A verbatim reprint of the records below is what this exercise asks for.

## MATERIAL FOR THIS EXERCISE:
++++++++
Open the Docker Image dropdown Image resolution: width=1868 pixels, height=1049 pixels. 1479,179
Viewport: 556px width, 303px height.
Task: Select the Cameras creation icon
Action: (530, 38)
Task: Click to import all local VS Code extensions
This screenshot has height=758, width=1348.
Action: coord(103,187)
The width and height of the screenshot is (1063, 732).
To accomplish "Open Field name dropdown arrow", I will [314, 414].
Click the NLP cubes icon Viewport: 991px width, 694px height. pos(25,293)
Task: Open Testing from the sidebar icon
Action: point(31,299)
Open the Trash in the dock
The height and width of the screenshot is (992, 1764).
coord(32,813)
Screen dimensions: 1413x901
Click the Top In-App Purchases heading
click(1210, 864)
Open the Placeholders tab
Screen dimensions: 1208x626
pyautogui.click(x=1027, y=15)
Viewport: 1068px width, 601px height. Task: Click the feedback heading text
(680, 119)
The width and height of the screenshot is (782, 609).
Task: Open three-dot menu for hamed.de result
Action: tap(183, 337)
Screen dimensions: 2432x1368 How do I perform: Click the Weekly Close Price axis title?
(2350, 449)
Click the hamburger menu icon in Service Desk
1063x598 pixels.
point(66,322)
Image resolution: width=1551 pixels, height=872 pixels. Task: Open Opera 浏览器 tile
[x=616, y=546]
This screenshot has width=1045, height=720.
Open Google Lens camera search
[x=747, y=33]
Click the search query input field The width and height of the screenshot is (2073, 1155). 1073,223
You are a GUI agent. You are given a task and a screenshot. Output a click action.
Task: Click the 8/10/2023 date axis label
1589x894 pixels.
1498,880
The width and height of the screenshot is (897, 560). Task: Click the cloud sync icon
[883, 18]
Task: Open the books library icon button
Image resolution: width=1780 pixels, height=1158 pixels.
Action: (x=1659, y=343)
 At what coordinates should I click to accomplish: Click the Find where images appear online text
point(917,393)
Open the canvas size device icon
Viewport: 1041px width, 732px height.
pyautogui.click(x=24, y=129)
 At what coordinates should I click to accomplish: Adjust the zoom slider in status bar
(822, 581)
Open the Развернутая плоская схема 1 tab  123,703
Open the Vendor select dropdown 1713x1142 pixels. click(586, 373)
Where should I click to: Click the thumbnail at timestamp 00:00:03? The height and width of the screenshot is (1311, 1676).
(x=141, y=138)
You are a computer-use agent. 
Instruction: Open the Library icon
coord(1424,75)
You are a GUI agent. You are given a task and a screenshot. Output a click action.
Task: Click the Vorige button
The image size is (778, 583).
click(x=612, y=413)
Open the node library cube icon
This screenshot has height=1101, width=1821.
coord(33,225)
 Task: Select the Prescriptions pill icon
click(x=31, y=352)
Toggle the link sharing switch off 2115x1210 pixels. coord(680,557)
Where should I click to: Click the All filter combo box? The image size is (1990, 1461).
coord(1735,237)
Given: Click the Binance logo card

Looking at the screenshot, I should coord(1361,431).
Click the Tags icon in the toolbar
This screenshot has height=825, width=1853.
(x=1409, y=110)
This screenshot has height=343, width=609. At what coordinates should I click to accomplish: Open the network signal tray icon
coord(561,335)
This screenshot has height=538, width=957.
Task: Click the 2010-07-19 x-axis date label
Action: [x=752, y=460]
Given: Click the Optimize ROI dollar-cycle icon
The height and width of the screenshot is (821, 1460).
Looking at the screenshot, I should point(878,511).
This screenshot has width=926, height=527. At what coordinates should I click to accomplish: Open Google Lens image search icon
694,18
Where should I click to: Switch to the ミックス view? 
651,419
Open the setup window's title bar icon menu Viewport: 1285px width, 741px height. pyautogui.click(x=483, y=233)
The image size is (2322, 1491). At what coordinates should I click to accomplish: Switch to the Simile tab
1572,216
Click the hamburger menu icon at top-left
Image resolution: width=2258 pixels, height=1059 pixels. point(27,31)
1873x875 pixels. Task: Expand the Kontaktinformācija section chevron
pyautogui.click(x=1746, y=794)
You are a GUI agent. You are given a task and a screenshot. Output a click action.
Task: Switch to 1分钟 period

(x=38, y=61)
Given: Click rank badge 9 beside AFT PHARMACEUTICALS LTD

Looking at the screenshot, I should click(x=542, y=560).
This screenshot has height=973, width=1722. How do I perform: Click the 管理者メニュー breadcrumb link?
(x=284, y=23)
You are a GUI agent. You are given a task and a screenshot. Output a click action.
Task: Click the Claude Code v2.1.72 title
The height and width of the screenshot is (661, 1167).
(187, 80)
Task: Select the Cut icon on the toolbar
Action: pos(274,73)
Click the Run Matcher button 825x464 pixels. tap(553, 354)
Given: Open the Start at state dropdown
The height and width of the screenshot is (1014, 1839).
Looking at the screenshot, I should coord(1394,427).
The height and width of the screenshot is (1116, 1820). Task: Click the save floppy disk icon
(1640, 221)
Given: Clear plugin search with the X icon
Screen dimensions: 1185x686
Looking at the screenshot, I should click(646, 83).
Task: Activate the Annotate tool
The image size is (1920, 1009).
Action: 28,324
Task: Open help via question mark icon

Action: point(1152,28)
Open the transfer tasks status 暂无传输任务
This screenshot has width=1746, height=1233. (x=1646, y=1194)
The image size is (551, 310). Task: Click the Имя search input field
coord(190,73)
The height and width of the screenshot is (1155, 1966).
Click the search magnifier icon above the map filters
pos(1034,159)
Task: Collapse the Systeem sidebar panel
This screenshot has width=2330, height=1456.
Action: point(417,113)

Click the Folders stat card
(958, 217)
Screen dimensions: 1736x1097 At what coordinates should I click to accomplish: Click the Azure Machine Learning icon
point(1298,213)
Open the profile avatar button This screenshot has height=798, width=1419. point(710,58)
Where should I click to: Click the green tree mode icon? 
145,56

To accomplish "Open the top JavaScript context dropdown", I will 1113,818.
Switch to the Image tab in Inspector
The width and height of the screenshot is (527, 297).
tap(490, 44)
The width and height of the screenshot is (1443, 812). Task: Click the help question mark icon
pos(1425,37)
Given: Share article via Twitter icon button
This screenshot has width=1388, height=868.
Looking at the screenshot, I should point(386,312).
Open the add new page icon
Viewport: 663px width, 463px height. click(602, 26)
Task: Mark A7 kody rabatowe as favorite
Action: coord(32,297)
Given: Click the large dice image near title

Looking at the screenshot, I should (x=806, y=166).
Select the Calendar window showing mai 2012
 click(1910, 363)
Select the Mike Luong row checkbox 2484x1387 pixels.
++++++++
## RESULT:
Open the Docker Image dropdown Image resolution: width=1868 pixels, height=1049 pixels. 1479,179
Viewport: 556px width, 303px height.
Task: Select the Cameras creation icon
Action: (530, 38)
Task: Click to import all local VS Code extensions
This screenshot has height=758, width=1348.
Action: coord(103,187)
The width and height of the screenshot is (1063, 732).
To accomplish "Open Field name dropdown arrow", I will [314, 414].
Click the NLP cubes icon Viewport: 991px width, 694px height. pos(25,293)
Task: Open Testing from the sidebar icon
Action: point(31,299)
Open the Trash in the dock
The height and width of the screenshot is (992, 1764).
coord(32,813)
Screen dimensions: 1413x901
Click the Top In-App Purchases heading
click(1210, 864)
Open the Placeholders tab
Screen dimensions: 1208x626
pyautogui.click(x=1027, y=15)
Viewport: 1068px width, 601px height. Task: Click the feedback heading text
(680, 119)
The width and height of the screenshot is (782, 609).
Task: Open three-dot menu for hamed.de result
Action: tap(183, 337)
Screen dimensions: 2432x1368 How do I perform: Click the Weekly Close Price axis title?
(2350, 449)
Click the hamburger menu icon in Service Desk
1063x598 pixels.
point(66,322)
Image resolution: width=1551 pixels, height=872 pixels. Task: Open Opera 浏览器 tile
[x=616, y=546]
This screenshot has width=1045, height=720.
Open Google Lens camera search
[x=747, y=33]
Click the search query input field The width and height of the screenshot is (2073, 1155). 1073,223
You are a GUI agent. You are given a task and a screenshot. Output a click action.
Task: Click the 8/10/2023 date axis label
1589x894 pixels.
1498,880
The width and height of the screenshot is (897, 560). Task: Click the cloud sync icon
[883, 18]
Task: Open the books library icon button
Image resolution: width=1780 pixels, height=1158 pixels.
Action: (x=1659, y=343)
 At what coordinates should I click to accomplish: Click the Find where images appear online text
point(917,393)
Open the canvas size device icon
Viewport: 1041px width, 732px height.
pyautogui.click(x=24, y=129)
 At what coordinates should I click to accomplish: Adjust the zoom slider in status bar
(822, 581)
Open the Развернутая плоская схема 1 tab  123,703
Open the Vendor select dropdown 1713x1142 pixels. click(586, 373)
Where should I click to: Click the thumbnail at timestamp 00:00:03? The height and width of the screenshot is (1311, 1676).
(x=141, y=138)
You are a computer-use agent. 
Instruction: Open the Library icon
coord(1424,75)
You are a GUI agent. You are given a task and a screenshot. Output a click action.
Task: Click the Vorige button
The image size is (778, 583).
click(x=612, y=413)
Open the node library cube icon
This screenshot has height=1101, width=1821.
coord(33,225)
 Task: Select the Prescriptions pill icon
click(x=31, y=352)
Toggle the link sharing switch off 2115x1210 pixels. coord(680,557)
Where should I click to: Click the All filter combo box? The image size is (1990, 1461).
coord(1735,237)
Given: Click the Binance logo card

Looking at the screenshot, I should coord(1361,431).
Click the Tags icon in the toolbar
This screenshot has height=825, width=1853.
(x=1409, y=110)
This screenshot has height=343, width=609. At what coordinates should I click to accomplish: Open the network signal tray icon
coord(561,335)
This screenshot has height=538, width=957.
Task: Click the 2010-07-19 x-axis date label
Action: [x=752, y=460]
Given: Click the Optimize ROI dollar-cycle icon
The height and width of the screenshot is (821, 1460).
Looking at the screenshot, I should point(878,511).
This screenshot has width=926, height=527. At what coordinates should I click to accomplish: Open Google Lens image search icon
694,18
Where should I click to: Switch to the ミックス view? 
651,419
Open the setup window's title bar icon menu Viewport: 1285px width, 741px height. pyautogui.click(x=483, y=233)
The image size is (2322, 1491). At what coordinates should I click to accomplish: Switch to the Simile tab
1572,216
Click the hamburger menu icon at top-left
Image resolution: width=2258 pixels, height=1059 pixels. point(27,31)
1873x875 pixels. Task: Expand the Kontaktinformācija section chevron
pyautogui.click(x=1746, y=794)
You are a GUI agent. You are given a task and a screenshot. Output a click action.
Task: Switch to 1分钟 period

(x=38, y=61)
Given: Click rank badge 9 beside AFT PHARMACEUTICALS LTD

Looking at the screenshot, I should click(x=542, y=560).
This screenshot has height=973, width=1722. How do I perform: Click the 管理者メニュー breadcrumb link?
(x=284, y=23)
You are a GUI agent. You are given a task and a screenshot. Output a click action.
Task: Click the Claude Code v2.1.72 title
The height and width of the screenshot is (661, 1167).
(187, 80)
Task: Select the Cut icon on the toolbar
Action: pos(274,73)
Click the Run Matcher button 825x464 pixels. tap(553, 354)
Given: Open the Start at state dropdown
The height and width of the screenshot is (1014, 1839).
Looking at the screenshot, I should coord(1394,427).
The height and width of the screenshot is (1116, 1820). Task: Click the save floppy disk icon
(1640, 221)
Given: Clear plugin search with the X icon
Screen dimensions: 1185x686
Looking at the screenshot, I should click(646, 83).
Task: Activate the Annotate tool
The image size is (1920, 1009).
Action: 28,324
Task: Open help via question mark icon

Action: point(1152,28)
Open the transfer tasks status 暂无传输任务
This screenshot has width=1746, height=1233. (x=1646, y=1194)
The image size is (551, 310). Task: Click the Имя search input field
coord(190,73)
The height and width of the screenshot is (1155, 1966).
Click the search magnifier icon above the map filters
pos(1034,159)
Task: Collapse the Systeem sidebar panel
This screenshot has width=2330, height=1456.
Action: point(417,113)

Click the Folders stat card
(958, 217)
Screen dimensions: 1736x1097 At what coordinates should I click to accomplish: Click the Azure Machine Learning icon
point(1298,213)
Open the profile avatar button This screenshot has height=798, width=1419. point(710,58)
Where should I click to: Click the green tree mode icon? 
145,56

To accomplish "Open the top JavaScript context dropdown", I will 1113,818.
Switch to the Image tab in Inspector
The width and height of the screenshot is (527, 297).
tap(490, 44)
The width and height of the screenshot is (1443, 812). Task: Click the help question mark icon
pos(1425,37)
Given: Share article via Twitter icon button
This screenshot has width=1388, height=868.
Looking at the screenshot, I should point(386,312).
Open the add new page icon
Viewport: 663px width, 463px height. click(602, 26)
Task: Mark A7 kody rabatowe as favorite
Action: coord(32,297)
Given: Click the large dice image near title

Looking at the screenshot, I should (x=806, y=166).
Select the Calendar window showing mai 2012
 click(1910, 363)
Select the Mike Luong row checkbox 2484x1387 pixels.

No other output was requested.